:: Given problem ::
Please give the ISSN shown on the journal page.

:: Text extract ::
Journal of
Engineering and Technology Research

  • Abbreviation: J. Eng. Technol. Res.
  • Language: English
  • ISSN: 2006-9790
  • DOI: 10.5897/JETR
  • Start Year: 2009
  • Published Articles: 181

Full Length Research Paper

An improved frequency based agglomerative clustering algorithm for detecting distinct clusters on two dimensional dataset

Madheswaran M.
  • Madheswaran M.
  • Department of Electronics and Communication Engineering (ECE), Mahendra Engineering College, Mallasamudram-637503, Tamilnadu, India.
  • Google Scholar
Sreedhar Kumar S.
  • Sreedhar Kumar S.
  • Department of Computer Science and Engineering (CSE), KS School of Engineering and Management, Bangalore-560062, India.

:: Entries ::
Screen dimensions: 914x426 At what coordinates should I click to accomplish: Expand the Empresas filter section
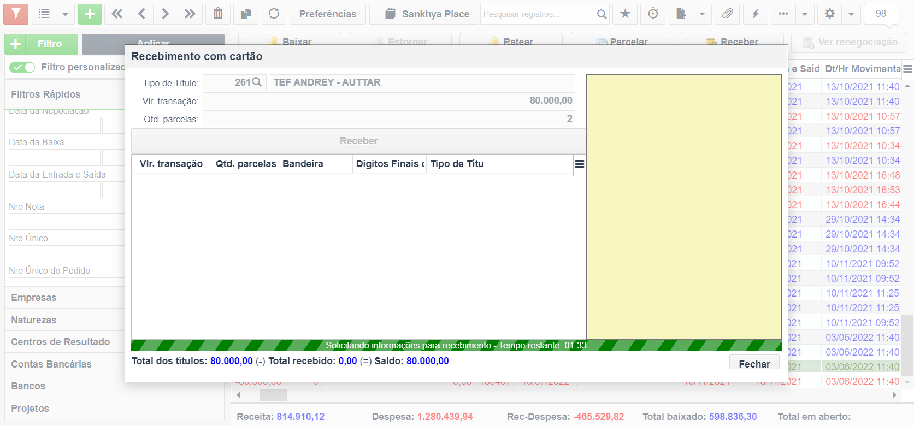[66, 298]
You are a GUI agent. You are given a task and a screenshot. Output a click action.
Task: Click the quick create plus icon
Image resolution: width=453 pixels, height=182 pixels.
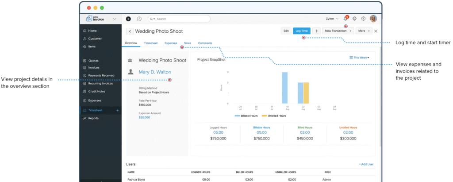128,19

:: Reply ::
2006-9790